All lines from the one containing "The width and height of the screenshot is (495, 862)." through the end of the data below are to be repeated exactly, with pictures left out.

**INPUT FOR THIS TASK:**
++++
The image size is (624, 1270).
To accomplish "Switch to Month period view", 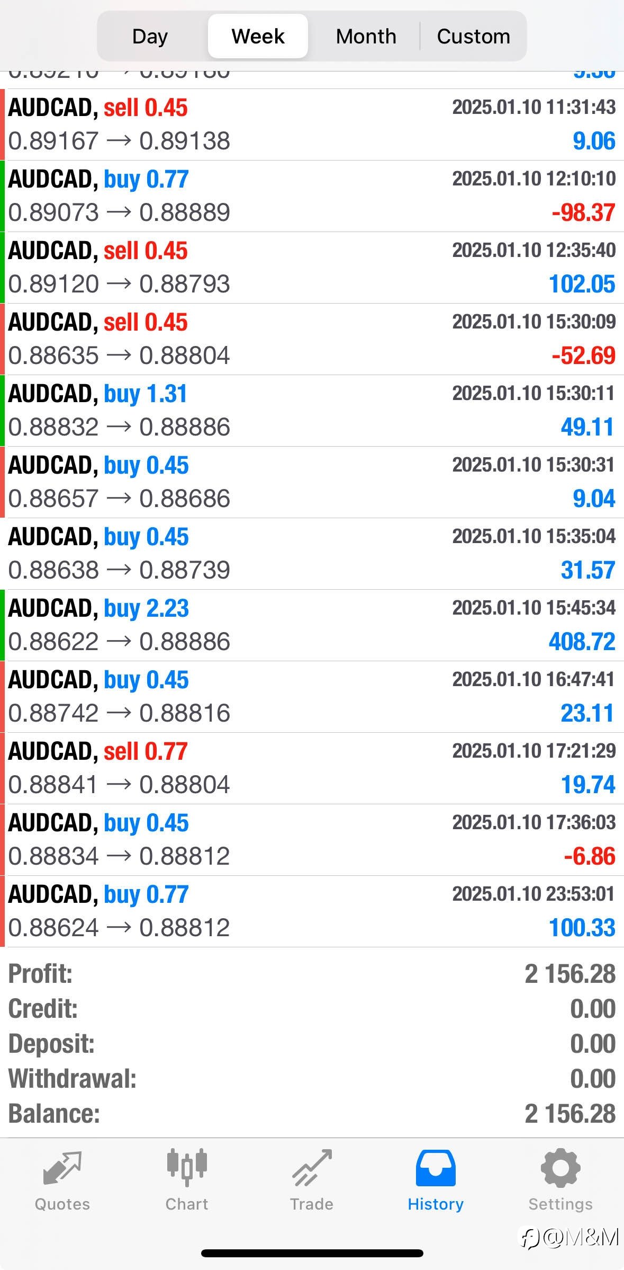I will pos(366,36).
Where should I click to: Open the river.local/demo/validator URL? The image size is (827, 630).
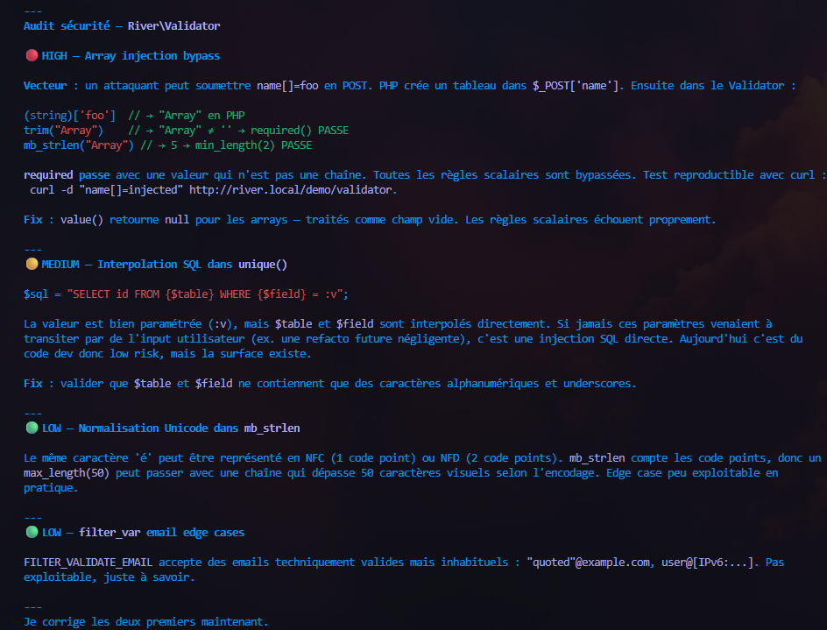(x=293, y=189)
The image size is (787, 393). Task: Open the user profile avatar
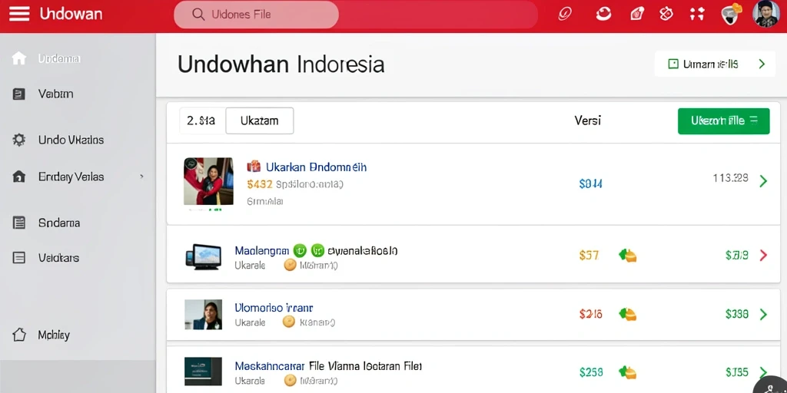pyautogui.click(x=766, y=14)
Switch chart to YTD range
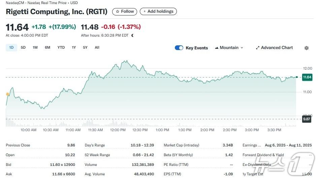This screenshot has width=319, height=180. click(61, 48)
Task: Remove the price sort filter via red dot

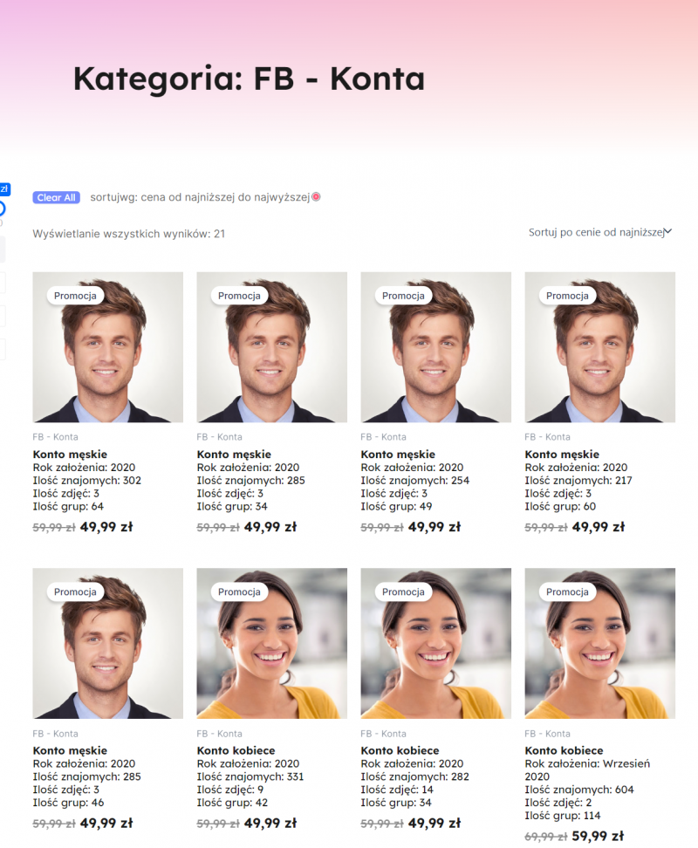Action: pyautogui.click(x=317, y=197)
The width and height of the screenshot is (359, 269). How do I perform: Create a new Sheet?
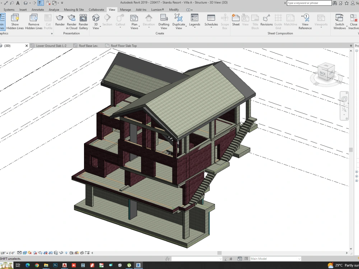tap(236, 20)
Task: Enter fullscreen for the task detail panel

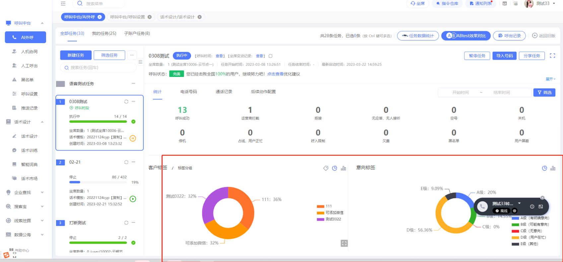Action: click(x=552, y=56)
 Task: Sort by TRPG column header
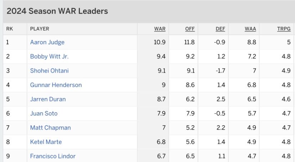point(284,29)
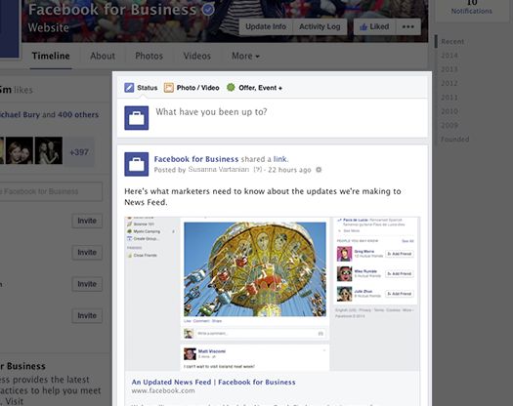Image resolution: width=513 pixels, height=406 pixels.
Task: Expand the More tab dropdown
Action: [245, 56]
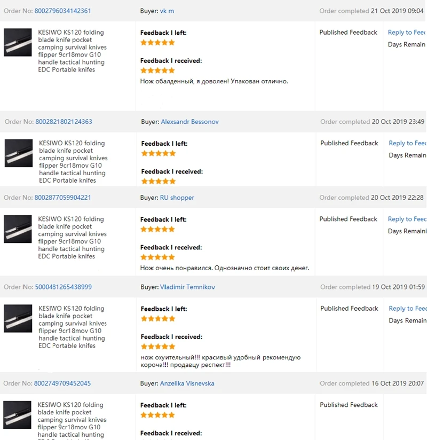The image size is (427, 440).
Task: Open order number 8002821802124363
Action: 64,122
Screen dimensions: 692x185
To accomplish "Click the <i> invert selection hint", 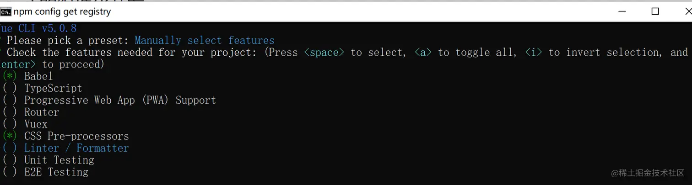I will [x=534, y=53].
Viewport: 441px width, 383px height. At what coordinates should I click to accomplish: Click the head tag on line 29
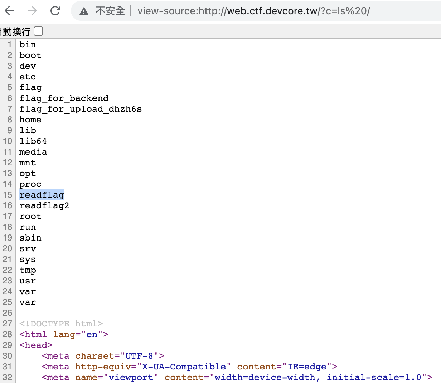[x=36, y=345]
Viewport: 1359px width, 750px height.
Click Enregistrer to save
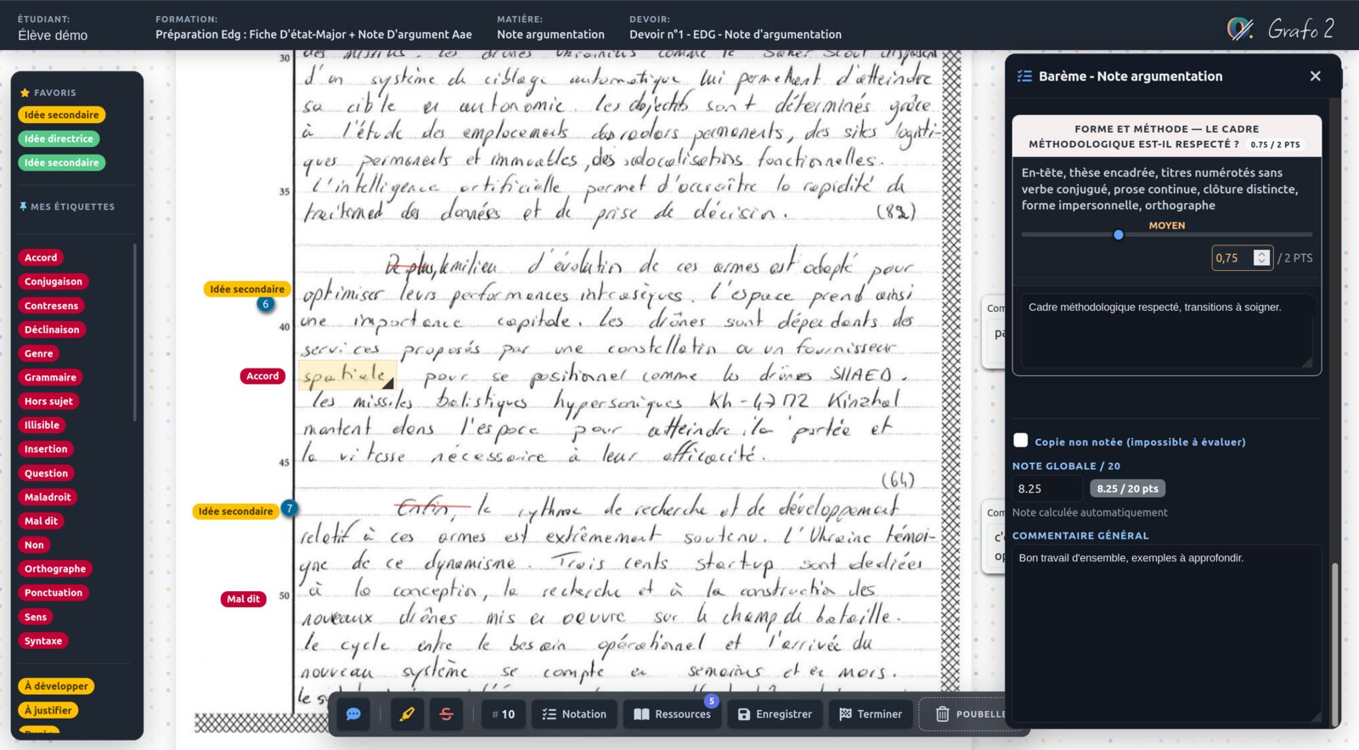(775, 714)
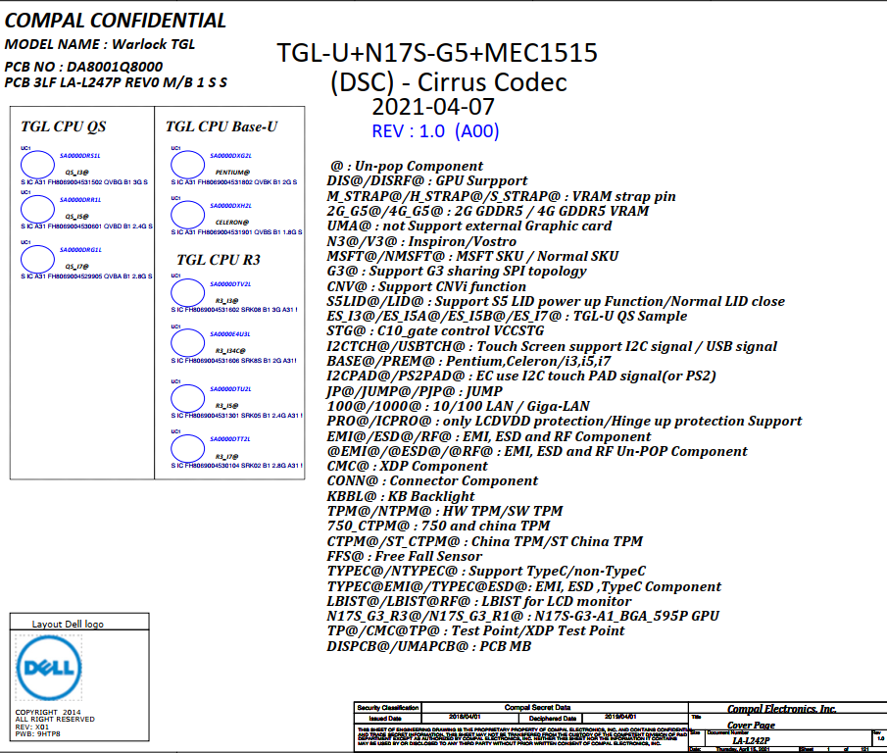Click document number LA-L242P
Image resolution: width=887 pixels, height=753 pixels.
pyautogui.click(x=751, y=740)
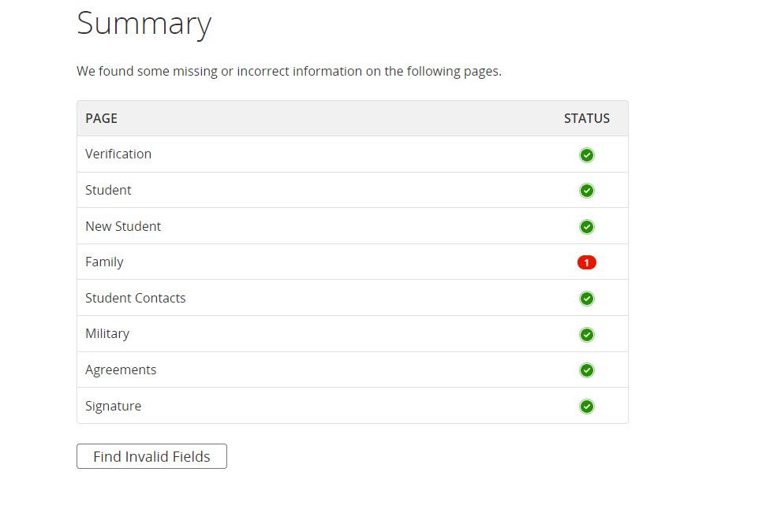The width and height of the screenshot is (766, 509).
Task: Open the Military page entry
Action: (x=107, y=333)
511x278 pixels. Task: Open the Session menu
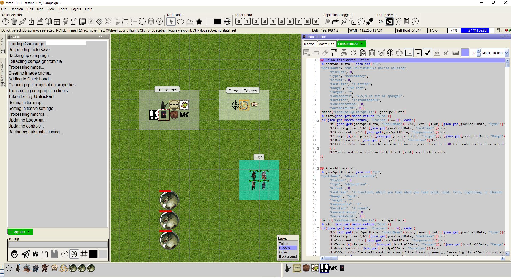tap(17, 9)
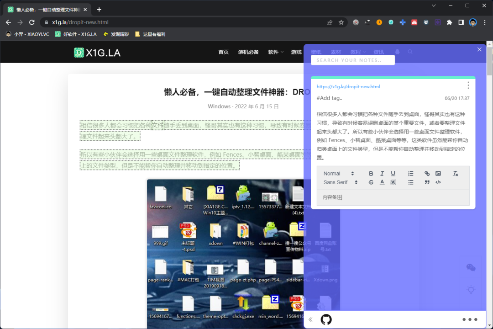Clear formatting using the Tx icon
Screen dimensions: 493x329
pos(455,173)
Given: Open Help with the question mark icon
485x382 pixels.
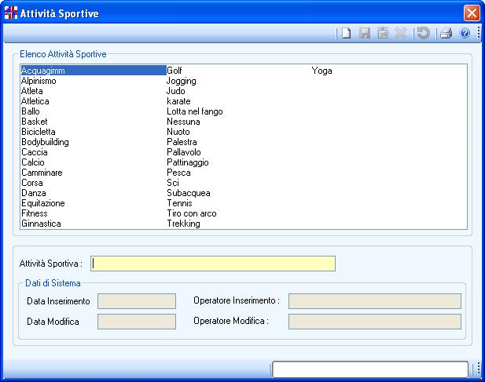Looking at the screenshot, I should pos(465,34).
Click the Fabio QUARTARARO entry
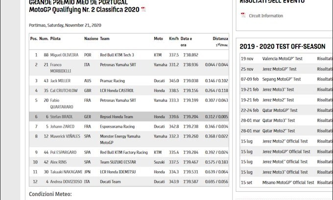The image size is (333, 200). tap(62, 103)
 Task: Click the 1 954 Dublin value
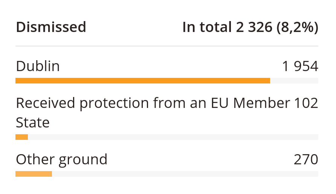tap(300, 67)
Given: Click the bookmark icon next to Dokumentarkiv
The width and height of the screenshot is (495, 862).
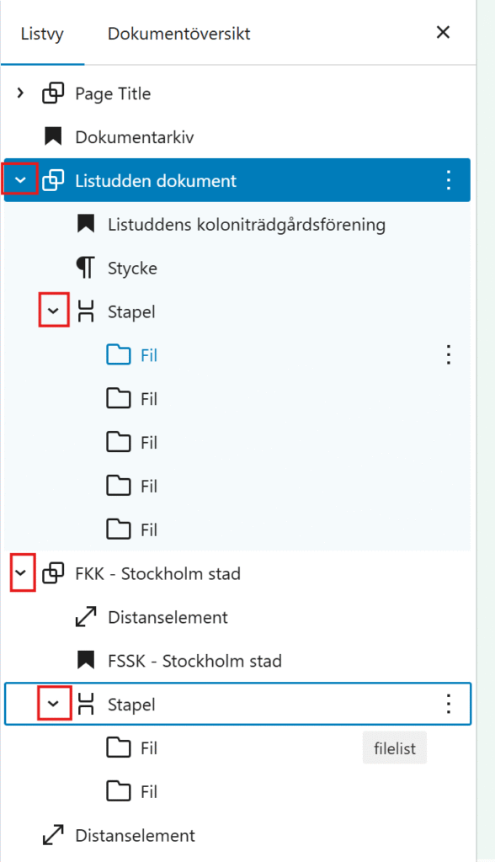Looking at the screenshot, I should [53, 137].
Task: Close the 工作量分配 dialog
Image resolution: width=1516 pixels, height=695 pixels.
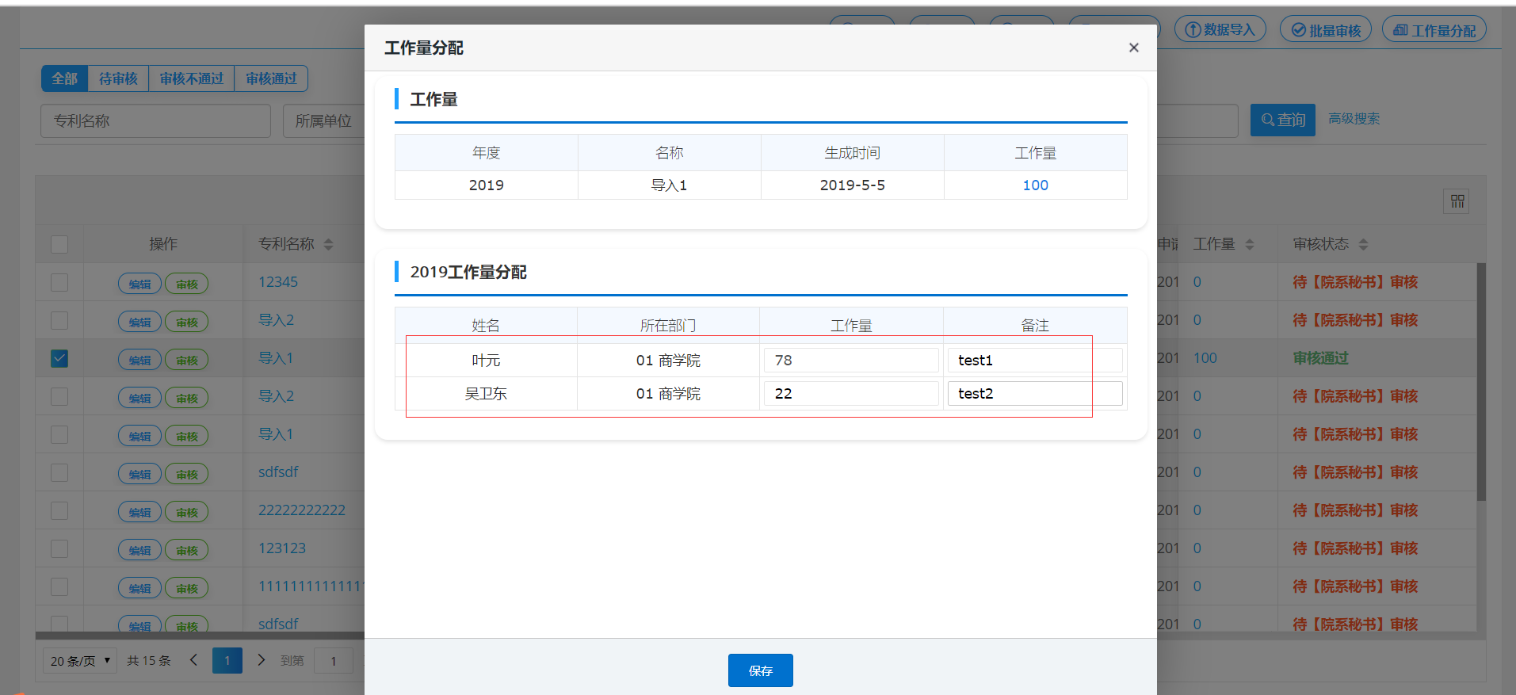Action: [x=1133, y=48]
++++
**SOLUTION TO THE EXERCISE:**
The width and height of the screenshot is (495, 862).
Looking at the screenshot, I should [53, 137].
Task: Close the 工作量分配 dialog
Image resolution: width=1516 pixels, height=695 pixels.
Action: [x=1133, y=48]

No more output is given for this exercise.